You’ll do most exploring in the park by boat. Keep an eye out for turtles and saltwater crocodiles as you glide along the dark, swampy water. Colorful kingfishers and migratory waterbirds love the park.
Where Is It: Berbak National Park is located in Jambi province near the east coast of Sumatra.
Bukit Barisan Selatan National Park
This national park in Sumatra is one of three collectively declared as the UNESCO Tropical Rainforest Heritage of Sumatra. A sizable population of Sumatran elephants reside within the park’s boundaries, along with a handful of Sumatran rhinoceros and Sumatran tigers—all critically endangered species on the IUCN Red List.
Infrastructure inside Bukit Barisan Selatan National Park is limited, but that’s a good thing. That said, the curvy, jungle road from Bandar Lampung is surprisingly smooth and enjoyable for motorbiking.
Where Is It: Bukit Barisan Selatan National Park is on the very southwestern tip of Sumatra. Krui, a popular place to surf in Sumatra, is nearby.
Bukit Duabelas National Park
With only 234 square miles, hilly Bukit Duabelas National Park is one of the smallest national parks in Sumatra. The refuge is home to the Orang Rimba, an indigenous, semi-nomadic group. The tropical trees there can reach over 260 feet tall, attracting a lot of unfortunate attention from loggers. Bukit Duabelas was declared a national park in 2000 as part of an effort to slow deforestation.
Where Is It: Bukit Duabelas National Park is in the middle of Sumatra in Jambi province.
Bukit Tigapuluh National Park
Bukit Tigapuluh National Park is around 553 square miles of protected forest just north of Bukit Duabelas National Park. Like its hilly neighbor to the south, Bukit Tigapuluh is also home to members of the Orang Rimba indigenous group. Sumatran elephants, orangutans, and sun bears are among the impressive list of animals roaming the national park’s hills.
Sadly, Bukit Tigapulug National Park is being consistently clearcut by APP, one of the largest paper companies in the world.
Where Is It: Most of Bukit Tigapuluh National Park is in Riau province, eight hours east of Padang.
Tesso Nilo National Park
The 386 square miles inside Tesso Nilo National Park are home to an elephant conservation center. Elephants are relocated there from other parts of Sumatra. Around a third of the national park has already been deforested; however, what remains is absolutely teeming with flora and fauna. Tesso Nilo is also an important refuge for Sumatran tigers.

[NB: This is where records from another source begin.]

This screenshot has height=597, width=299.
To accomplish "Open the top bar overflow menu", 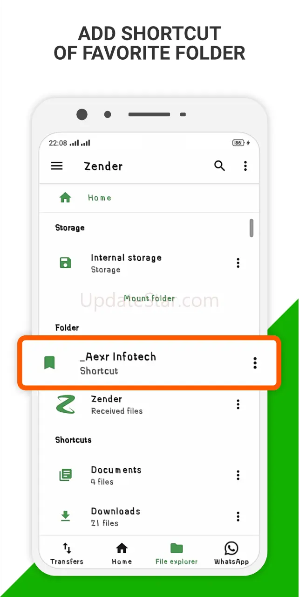I will coord(245,166).
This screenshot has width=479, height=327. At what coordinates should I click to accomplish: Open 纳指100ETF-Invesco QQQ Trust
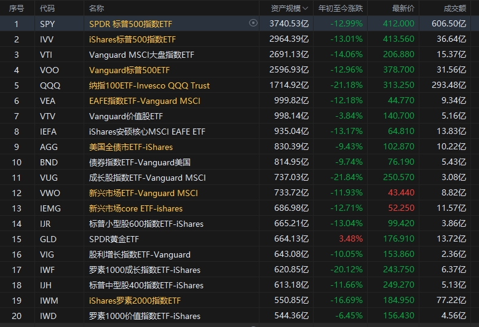click(149, 85)
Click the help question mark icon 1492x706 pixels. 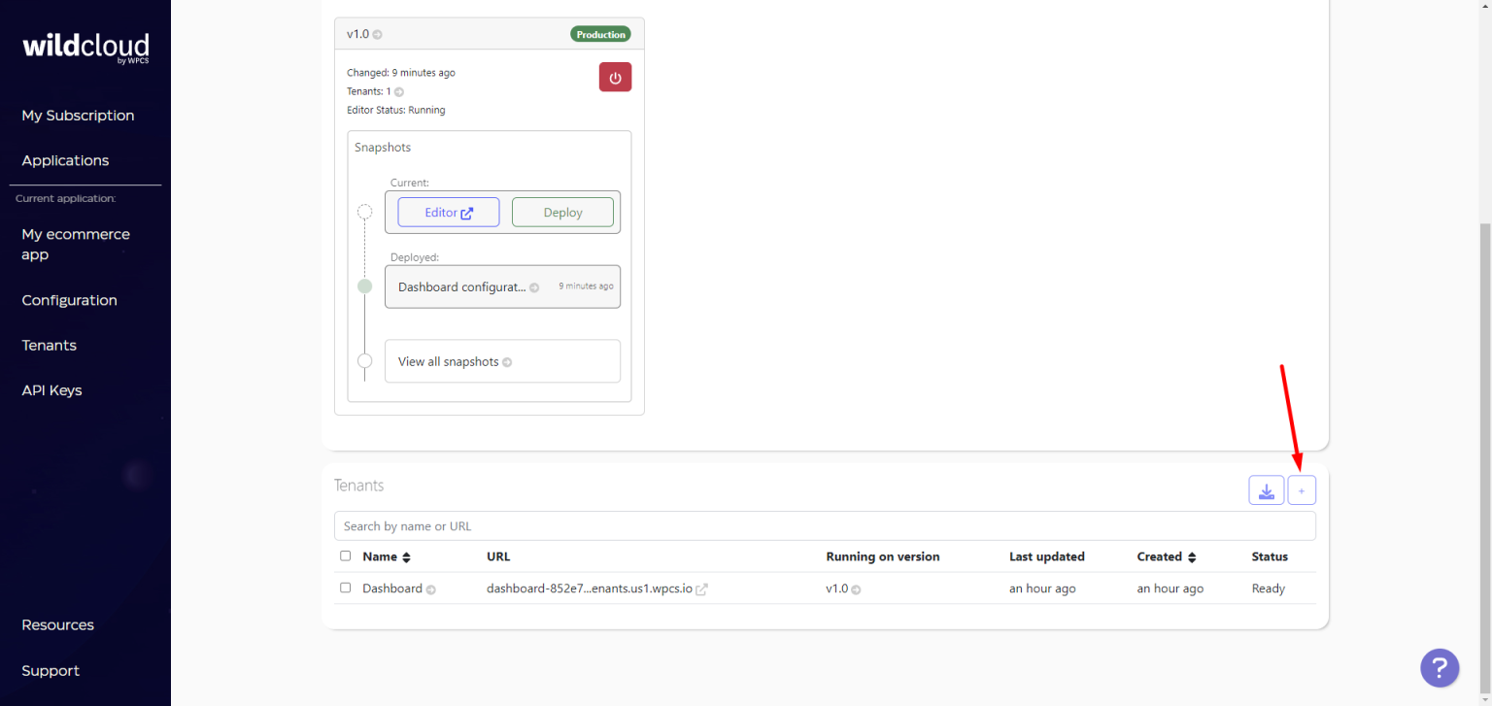point(1440,668)
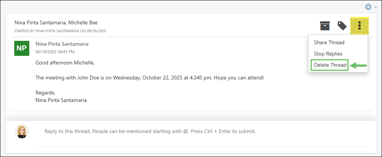Click the 'Good afternoon Michelle,' greeting line
382x157 pixels.
pos(65,63)
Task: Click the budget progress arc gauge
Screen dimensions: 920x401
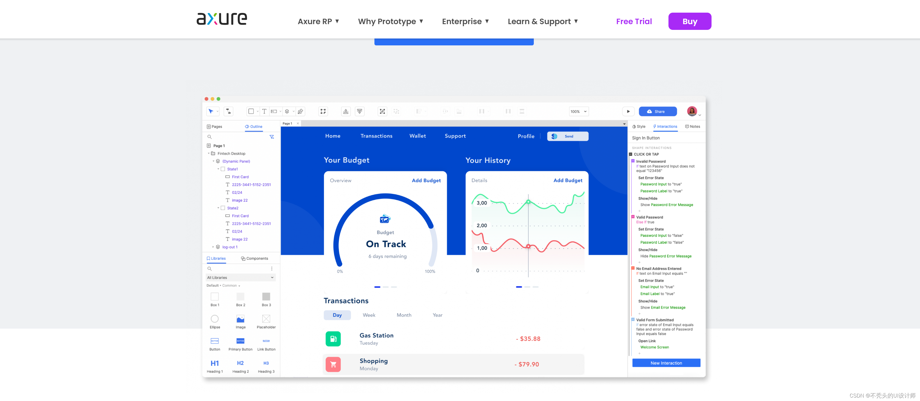Action: coord(385,197)
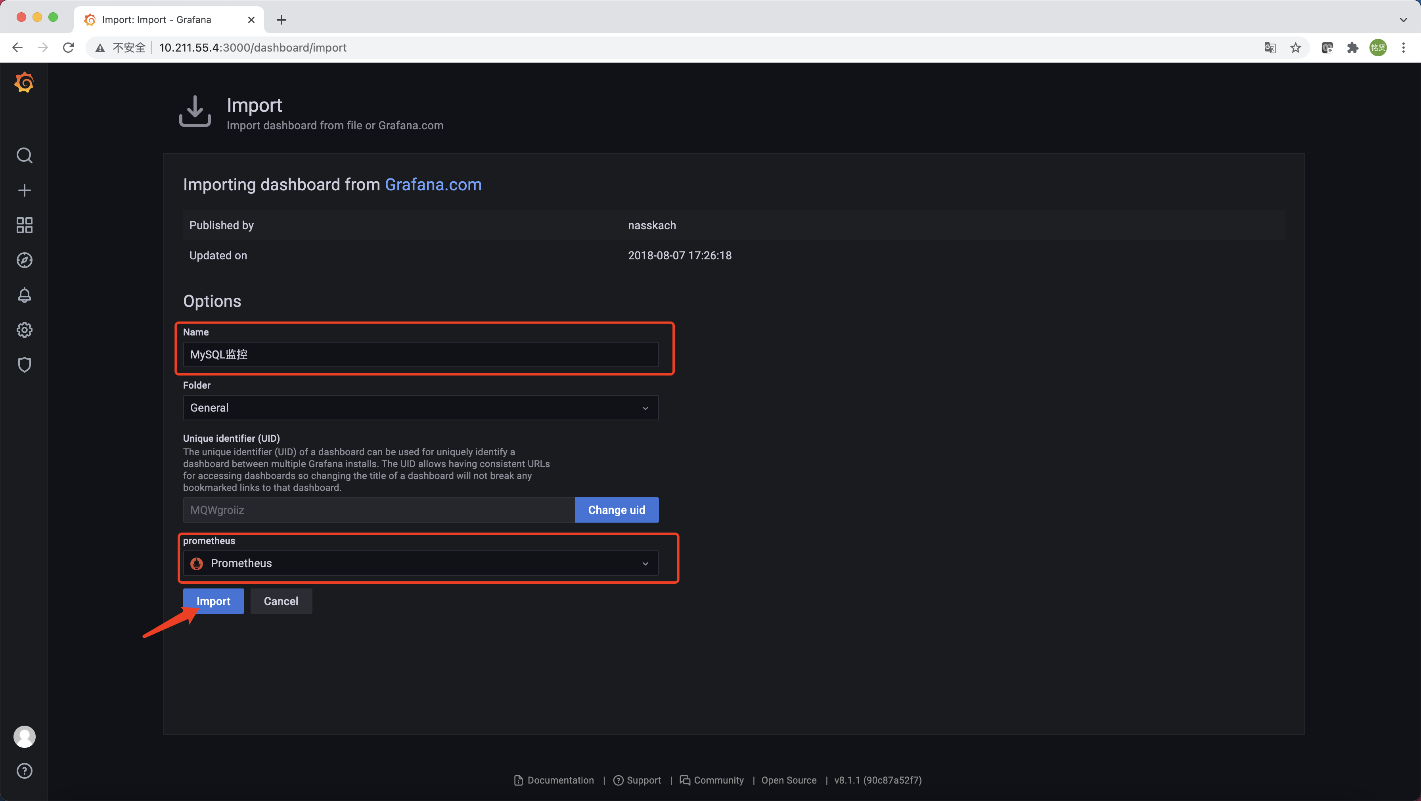Open the Server Admin shield icon
Viewport: 1421px width, 801px height.
click(x=24, y=365)
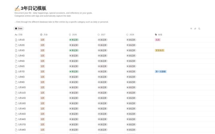Click the page icon beside 1月18日

coord(16,130)
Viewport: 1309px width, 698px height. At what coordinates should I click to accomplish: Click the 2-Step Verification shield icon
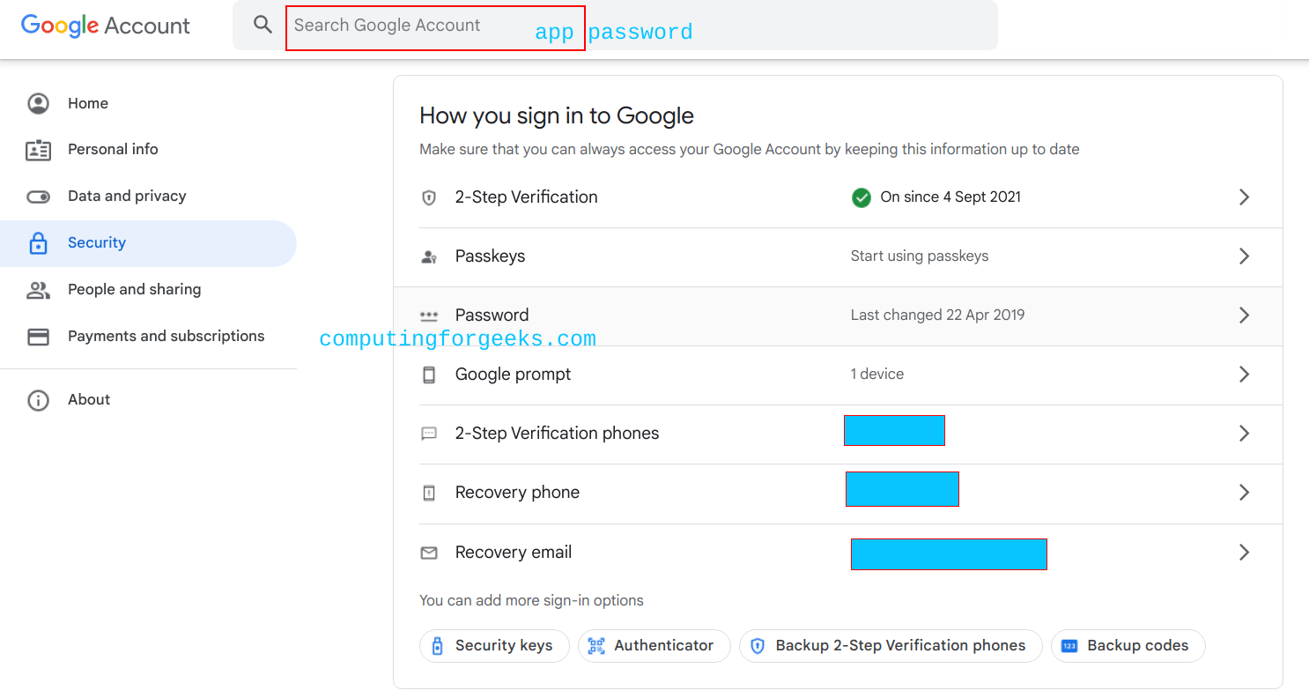coord(429,197)
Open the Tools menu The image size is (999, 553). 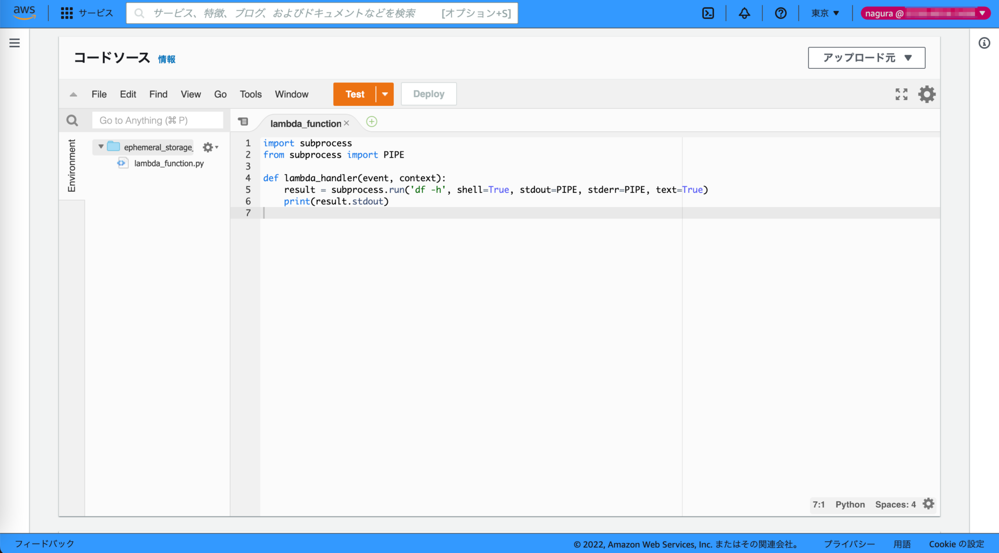[x=250, y=94]
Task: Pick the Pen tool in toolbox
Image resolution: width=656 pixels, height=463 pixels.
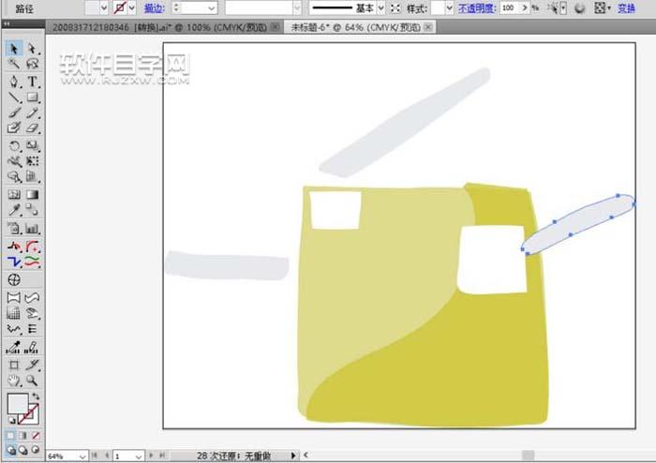Action: [x=14, y=81]
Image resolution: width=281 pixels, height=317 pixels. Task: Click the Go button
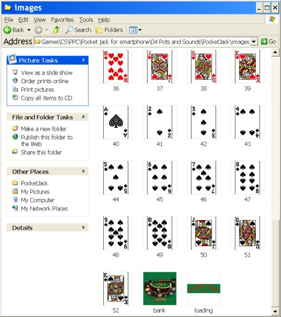coord(269,42)
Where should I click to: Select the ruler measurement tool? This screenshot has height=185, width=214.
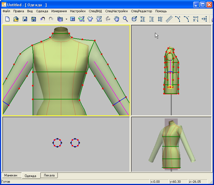click(169, 19)
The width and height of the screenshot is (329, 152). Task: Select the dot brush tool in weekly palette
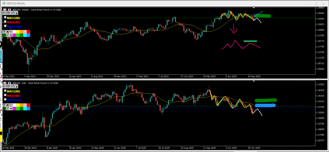[11, 35]
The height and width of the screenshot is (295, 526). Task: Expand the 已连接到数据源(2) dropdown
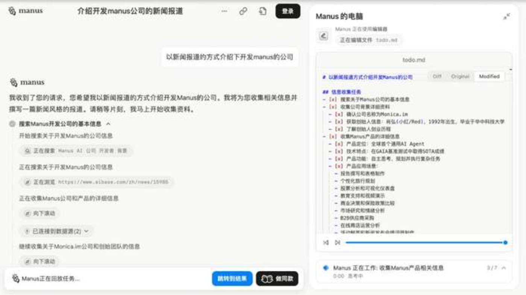[x=57, y=231]
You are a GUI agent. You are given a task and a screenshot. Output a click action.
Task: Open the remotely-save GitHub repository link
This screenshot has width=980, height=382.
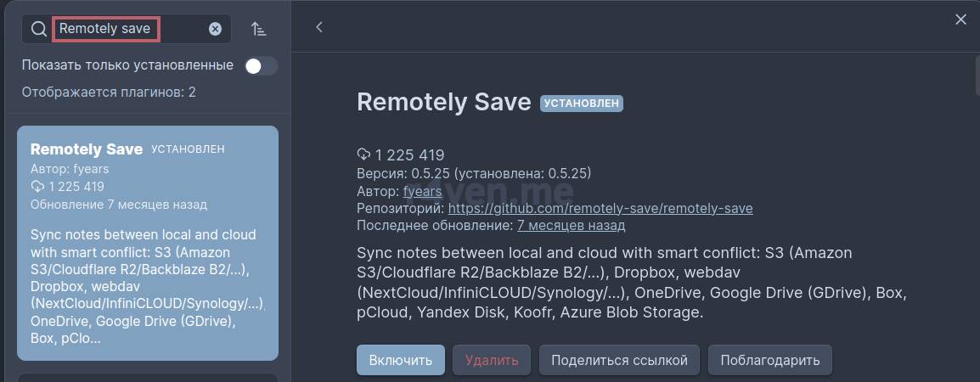pos(600,208)
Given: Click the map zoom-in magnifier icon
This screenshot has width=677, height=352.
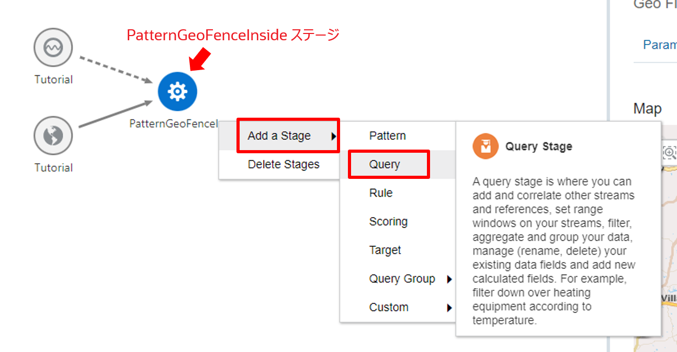Looking at the screenshot, I should coord(669,153).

Where Is It: Tesso Nilo National Park is located around three hours south of Pekanbaru, the capital of Riau.
Way Kambas National Park
Way Kambas is 500 square miles of lowland forest, swamp, and mangroves that are home to many rare birds, including the endangered white-winged wood duck. The refuge was declared an ASEAN Heritage Park in 2016. More than 400 species of birds live within Kambas National Park, but most visitors come for the approximately 180 Sumatran elephants. Way Kambas National Park is also home to the Sumatran Rhino Sanctuary (closed to the public) established to aid research and breeding attempts.
Where Is It: Kambas National Park is in Lampung province, on the southeast tip of Sumatra facing Jakarta.